The problem
My own response to the covid-19 lockdown has led me to running laps of my garden instead of running my regular public routes.
Several laps later and it was obvious that the GPS on my smart watch was struggling to track my runs in the restricted space of my garden. A quick discussion with the guys at work who have worked on GPS confirmed that GPS’s accuracy is only about 4m, so GPS was not going to work in the confines of my garden.
A possible solution?
Having experience of Machine Learning (ML), we decided to try using it together with time-lapse video capture to automatically count me completing laps of my garden. All I needed to do was measure a lap, and then use ML to do the counting to give me the length of my run – an ideal solution!
For machine learning we used ML.NET. This offers several different machine earning modes including image classification and object detection and is written in Microsoft’s .Net technology which is compatible with Windows, Mac and Linux.

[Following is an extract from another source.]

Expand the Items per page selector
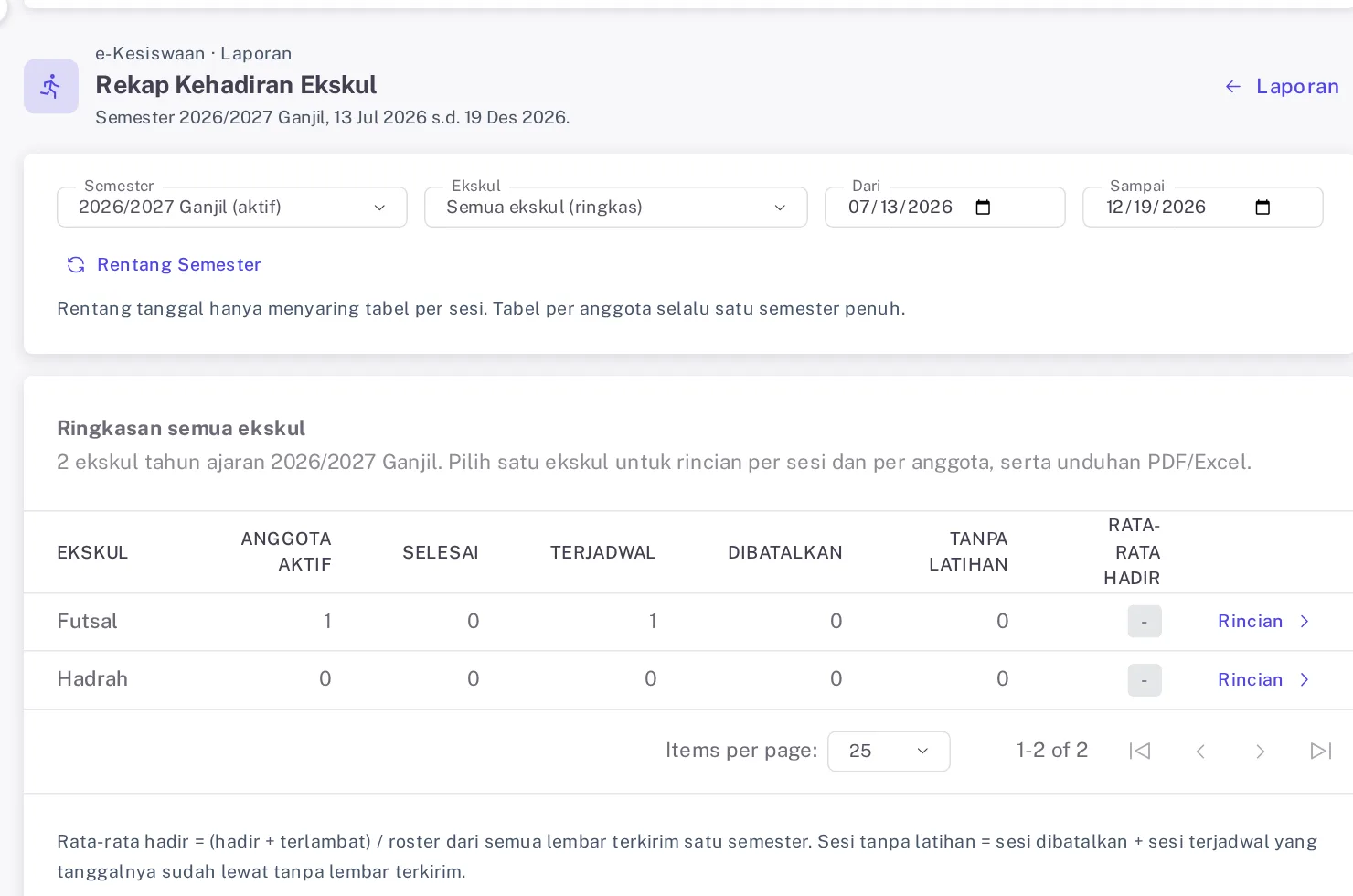The height and width of the screenshot is (896, 1353). [889, 752]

All that was left was to record myself running laps of my garden using time-lapse software on my phone and pick a ‘start/finish’ region within the scene to count laps.
Decisions, decisions
To detect me going through the ‘start/finish’ region, we decided to use Object Detection instead of Image classification, these are both Machine Learning features of ML.Net.
Although Image Classification seemed like a good approach (it can distinguish between valid and non-valid images), it does require a lot of work to ‘train’ the model beforehand. This would make it difficult to change the start/finish region or for use in someone else’s garden.
Object detection
Object Detection, on the other hand, uses a pre-trained model to both identify objects within an image and give a probability of identification accuracy. Handily, it can also provide the coordinates and size of the object in the image.
For image analysis we used the small and fast YOLOv2 pre-trained ONMX model that can image detect people and 19 other object types and can be imported into ML.
First run using a desktop application
Thats not a person! |
Instead of creating a console application, we opted to create a desktop application. This enabled us to provide a simple UI to browse to a folder of images and provide some on screen details (number of images etc). Later, we expanded the UI to add some additional features.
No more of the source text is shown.